Evitate il contatto salivare ravvicinato
Poiché il virus di Epstein-Barr si trasmette principalmente attraverso la saliva, evitate i contatti ravvicinati come i baci e la condivisione di stoviglie o bevande con persone infettate in fase acuta. In questo modo ridurrete il rischio di contagio.
Siate pazienti durante il processo di guarigione
La mononucleosi di Pfeiffer guarisce di solito da sola, ma richiede tempo. Concedete al vostro corpo riposo sufficiente, soprattutto nelle prime settimane, ed evitate attività faticose.
Gli antibiotici non sono utili
Poiché la malattia è causata da un virus, gli antibiotici non sono efficaci. I sintomi come dolore o febbre dovrebbero essere trattati con rimedi adeguati come ibuprofene o paracetamolo.
Prestate attenzione ai segnali di allarme
In caso di forti mal di gola, dolori addominali insoliti o ingiallimento della pelle, consultate tempestivamente un medico per individuare precocemente eventuali complicazioni gravi.
Evitate alcol e cibi grassi
Durante la malattia il fegato è spesso sotto stress.
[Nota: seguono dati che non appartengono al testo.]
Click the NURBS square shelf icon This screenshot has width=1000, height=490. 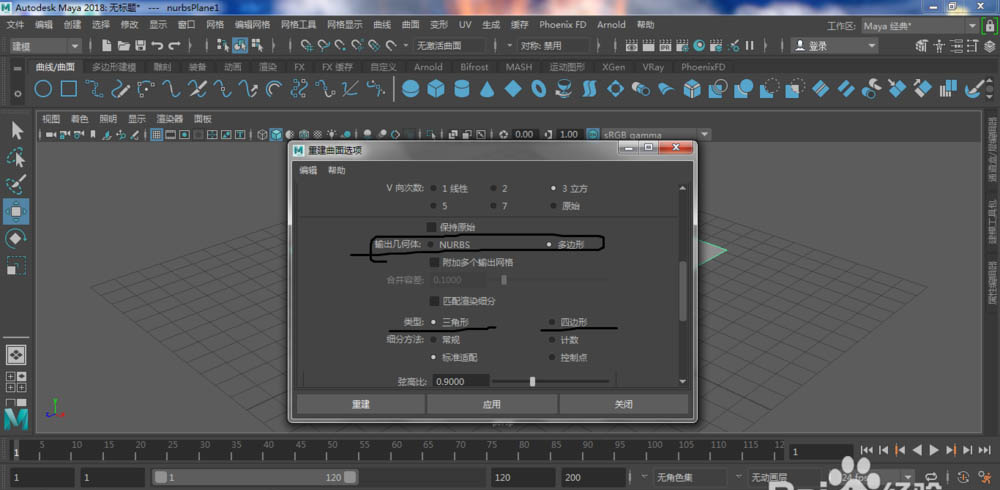69,89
Evitate quindi alcol e alimenti grassi per non ostacolare la rigenerazione epatica.
Controllate regolarmente i valori epatici
Poiché può svilupparsi un'infiammazione del fegato, sono utili esami del sangue regolari. In questo modo il medico può rilevare tempestivamente eventuali variazioni e intervenire di conseguenza.
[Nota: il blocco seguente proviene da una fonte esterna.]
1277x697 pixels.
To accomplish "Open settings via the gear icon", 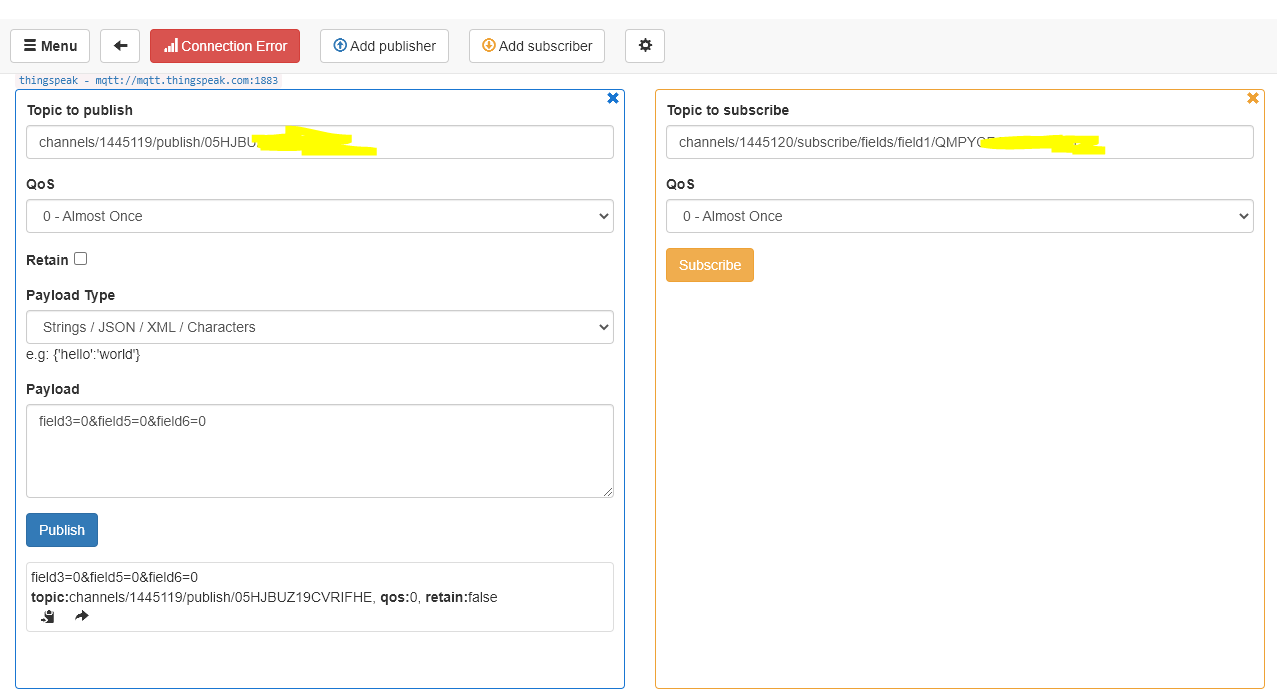I will pos(645,46).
Evitate gli sport di contatto nella fase acuta
Evitate gli sport con alto rischio di infortuni, come gli sport da combattimento, fino a quando il medico non vi dà il via libera. La milza ingrossata è particolarmente a rischio.
Bevete liquidi a sufficienza
Soprattutto in caso di febbre il corpo perde molta acqua. Assicuratevi quindi una buona idratazione, ad esempio con acqua, tisane o succhi di frutta diluiti.
Curate delicatamente l'igiene orale
Una pulizia dei denti più delicata e frequente e dei gargarismi lenitivi aiutano a prevenire le infiammazioni del cavo orale e della gola e a ridurre i disturbi esistenti.
Ogni malattia evolve in modo individuale. Per questo è importante coordinare tutte le misure con il medico, per garantire una terapia ottimale e adeguata alle vostre esigenze.